- Aufgabe -
Geben Sie aus dem Textauszug über die Linkspartei im Saarland den Abschnitt von „Spaniol hofft mit“ bis einschließlich „will man verhindern.“ wortgetreu wieder.

- Textauszug -
____________________

Das gilt für den Bund und auch für das Saarland, wo sich die Partei seit 2022 in der außerparlamentarischen Opposition wiederfindet. Bei den Kommunalwahlen im kommenden Jahr muss die Linkspartei befürchten, in die Bedeutungslosigkeit abzurutschen. Bei den Landtagswahlen 2022 konnte die Partei in keiner Kommune mehr als vier Prozent erreichen.
Richtungsstreit? Welcher Richtungsstreit?
Spaniol hofft mit sozialen Themen wie mehr Kitapersonal und einer Kindergrundsicherung zu punkten. Und mit Wagenknecht. Denn eine Partei-Abspaltung dürfte hierzulande Wählerstimmen kosten. Gerade das klassische, ältere Wählerklientel könnte sie der Partei hier streitig machen und das will man verhindern.
Von einem internen Richtungsstreit zwischen Parteiführung und Wagenknecht-Lager will Spaniol nichts wissen. Alle in der Linken wollten doch das Gleiche: Klimaschutz, aber natürlich Hand in Hand mit sozialer Absicherung.

____________________

- Zeilen -
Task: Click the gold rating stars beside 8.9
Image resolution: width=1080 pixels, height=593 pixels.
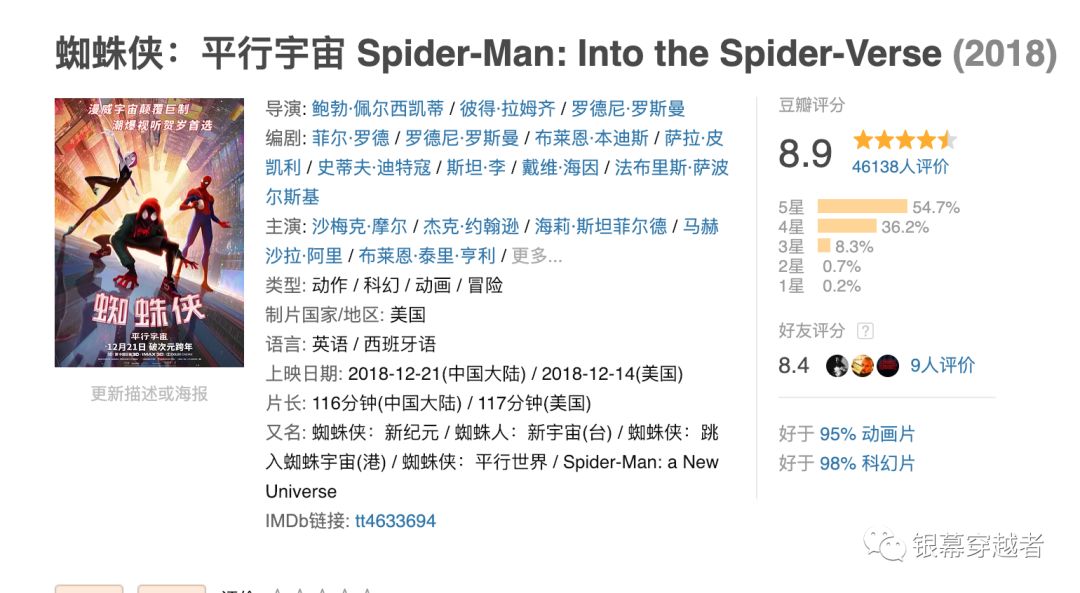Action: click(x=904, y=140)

____________________

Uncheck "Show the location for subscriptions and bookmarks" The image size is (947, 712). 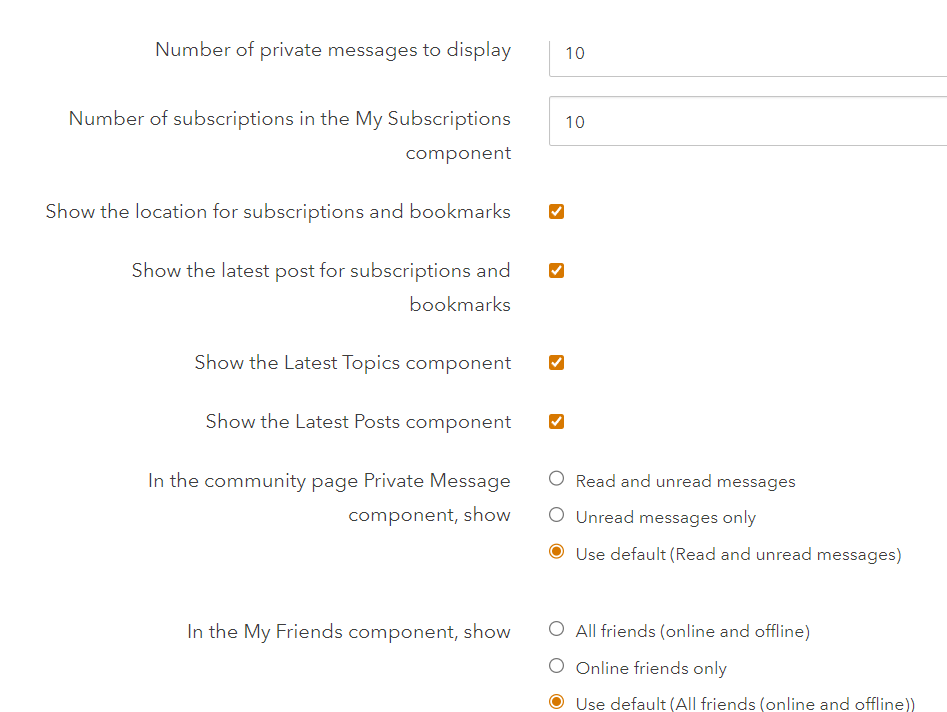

____________________

- Antwort -
Spaniol hofft mit sozialen Themen wie mehr Kitapersonal und einer Kindergrundsicherung zu punkten. Und mit Wagenknecht. Denn eine Partei-Abspaltung dürfte hierzulande Wählerstimmen kosten. Gerade das klassische, ältere Wählerklientel könnte sie der Partei hier streitig machen und das will man verhindern.